Japan's Takata Corp., facing bankruptcy over the biggest recall in automotive history, would stop making air-bag inflators when the global recall is completed, under a plan its steering committee and other major players are considering, sources told Reuters on Friday.
Designated financial sponsor Key Safety Systems Inc. would replace Takata's top brass on an interim basis under the plan, said the sources, one with direct knowledge of talks to restructure the company and one briefed on the talks.
Both spoke on condition of anonymity as the plans remain private.
The plan being considered by Takata's steering committee and KSS to resolve Takata's financial woes would have Takata air bags and seatbelts rebranded as KSS products after the car-parts maker emerges from a bankruptcy meant to erase billions in liabilities.

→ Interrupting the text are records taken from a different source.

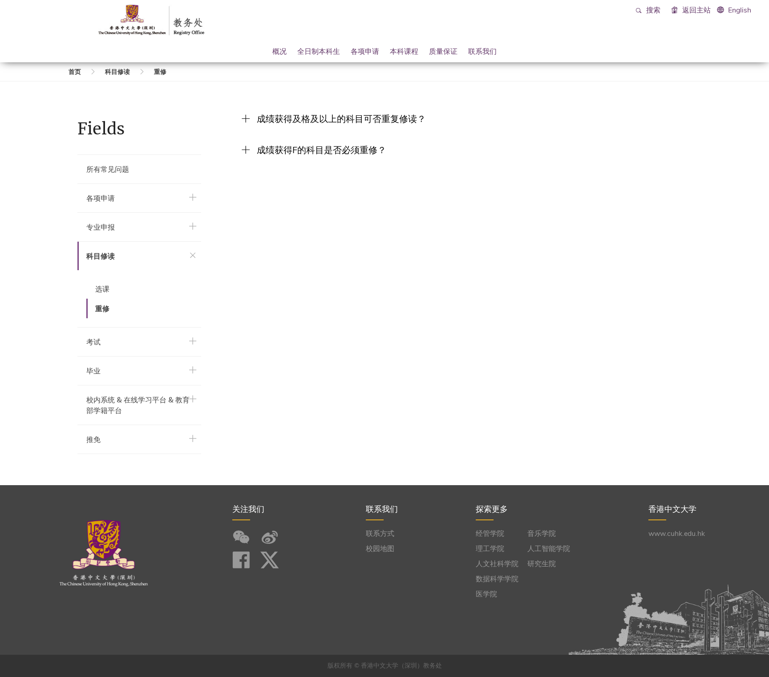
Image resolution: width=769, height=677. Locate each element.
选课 (102, 288)
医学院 (486, 594)
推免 (93, 439)
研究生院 (541, 564)
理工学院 (490, 549)
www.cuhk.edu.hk (676, 534)
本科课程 (404, 51)
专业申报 (100, 227)
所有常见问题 (107, 169)
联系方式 (380, 534)
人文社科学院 (497, 564)
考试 (93, 341)
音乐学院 (541, 534)
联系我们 (482, 51)
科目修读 (117, 72)
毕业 (93, 370)
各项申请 (365, 51)
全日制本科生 (318, 51)
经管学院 (490, 534)
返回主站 (695, 10)
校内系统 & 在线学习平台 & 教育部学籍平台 (138, 405)
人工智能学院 (548, 549)
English (739, 10)
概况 (279, 51)
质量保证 (443, 51)
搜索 (652, 10)
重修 (160, 72)
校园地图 (380, 549)
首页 (75, 72)
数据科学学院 (497, 579)
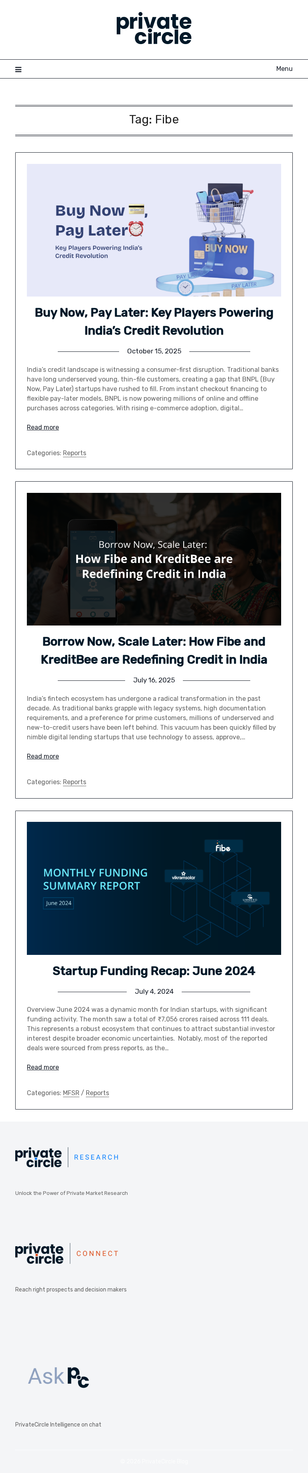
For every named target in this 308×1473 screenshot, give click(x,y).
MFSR (71, 1093)
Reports (74, 453)
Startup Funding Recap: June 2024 (154, 971)
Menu (284, 69)
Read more (43, 427)
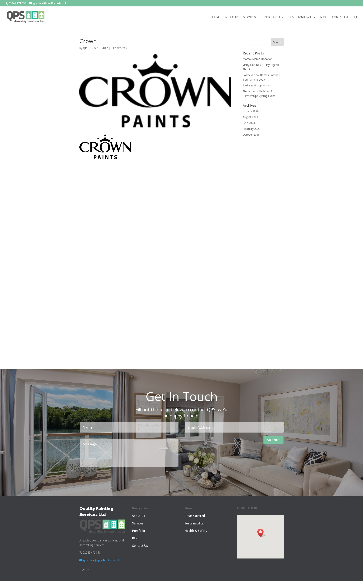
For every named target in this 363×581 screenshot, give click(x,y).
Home (216, 17)
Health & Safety (196, 530)
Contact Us (340, 17)
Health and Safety (302, 17)
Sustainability (194, 523)
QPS (85, 48)
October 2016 (251, 134)
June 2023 (249, 123)
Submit (273, 439)
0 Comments (119, 48)
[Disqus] (155, 206)
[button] (261, 533)
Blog (323, 17)
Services (249, 17)
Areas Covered (195, 515)
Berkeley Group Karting (257, 85)
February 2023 (251, 128)
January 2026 (251, 111)
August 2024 (250, 117)
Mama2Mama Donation (257, 59)
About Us (232, 17)
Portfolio (272, 17)
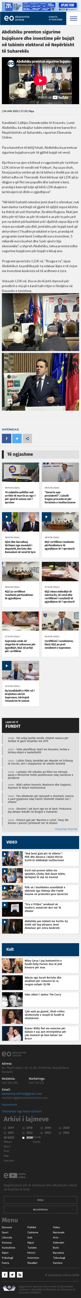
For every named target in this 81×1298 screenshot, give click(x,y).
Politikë (31, 1227)
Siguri (30, 1242)
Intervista (33, 1257)
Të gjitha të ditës (66, 829)
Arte (55, 1237)
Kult (29, 1237)
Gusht (36, 1141)
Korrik (37, 1137)
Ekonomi (7, 1227)
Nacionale (58, 1232)
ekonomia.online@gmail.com (22, 1093)
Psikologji (7, 1257)
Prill (6, 1151)
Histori (31, 1252)
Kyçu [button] (40, 1200)
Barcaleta (58, 1252)
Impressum (9, 1104)
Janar (7, 1137)
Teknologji (59, 1257)
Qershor (9, 1160)
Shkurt (8, 1141)
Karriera (57, 1263)
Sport (5, 1232)
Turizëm (32, 1247)
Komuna (7, 1242)
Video (56, 1227)
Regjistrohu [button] (40, 1209)
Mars (7, 1146)
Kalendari (58, 1242)
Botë (56, 1247)
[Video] (20, 530)
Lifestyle (7, 1237)
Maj (6, 1156)
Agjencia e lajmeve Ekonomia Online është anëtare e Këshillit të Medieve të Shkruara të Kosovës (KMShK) (47, 1289)
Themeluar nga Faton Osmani (22, 1111)
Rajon (5, 1252)
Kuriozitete (8, 1247)
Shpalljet (32, 1263)
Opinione (32, 1232)
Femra (5, 1263)
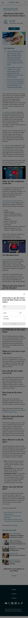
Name (4, 306)
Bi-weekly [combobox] (6, 318)
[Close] (24, 294)
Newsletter (5, 316)
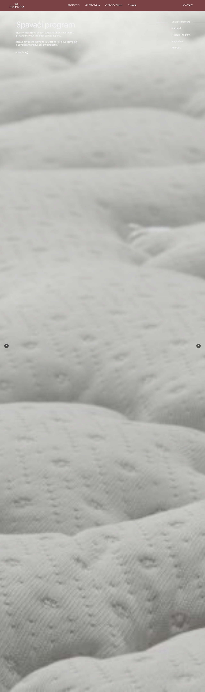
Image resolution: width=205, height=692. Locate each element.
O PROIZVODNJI (113, 5)
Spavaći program (181, 21)
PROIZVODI (74, 5)
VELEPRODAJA (92, 5)
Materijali (176, 28)
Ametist (176, 47)
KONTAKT (188, 5)
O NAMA (131, 5)
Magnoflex (177, 41)
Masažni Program (181, 34)
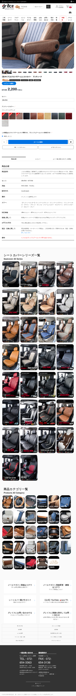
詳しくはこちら (25, 232)
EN (73, 1)
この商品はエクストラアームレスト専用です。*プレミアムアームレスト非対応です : (27, 132)
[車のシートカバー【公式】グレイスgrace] (13, 6)
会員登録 (56, 629)
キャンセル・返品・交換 (20, 636)
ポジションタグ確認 (56, 625)
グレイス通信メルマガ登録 (56, 636)
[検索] (48, 6)
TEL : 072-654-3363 (26, 660)
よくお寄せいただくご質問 (28, 656)
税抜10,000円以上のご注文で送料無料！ (15, 2)
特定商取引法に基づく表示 (56, 633)
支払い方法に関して (20, 640)
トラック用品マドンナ (38, 686)
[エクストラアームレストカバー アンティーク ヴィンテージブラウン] (38, 44)
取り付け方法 (20, 625)
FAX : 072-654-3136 (45, 660)
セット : (4, 96)
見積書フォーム (43, 656)
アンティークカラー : (8, 106)
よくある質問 (20, 633)
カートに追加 (38, 142)
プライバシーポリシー (56, 640)
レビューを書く (9, 83)
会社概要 (20, 629)
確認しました (8, 136)
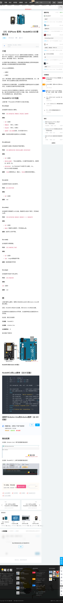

If the plans are approved by Takata's board, the company will include them in its bankruptcy filings with U.S. and Japanese courts as early as next week to help it cope with the liabilities stemming from its defective air-bag inflators, sources say.
Takata declined to comment in the plans.
The plan, which involves Michigan-based KSS, owned by Chinese supplier Ningbo Joyson Electronic Corp., is critical for resolving the massive recall of air-bag inflators blamed for at least 16 deaths globally when their inflators exploded, spewing shrapnel into the passenger areas.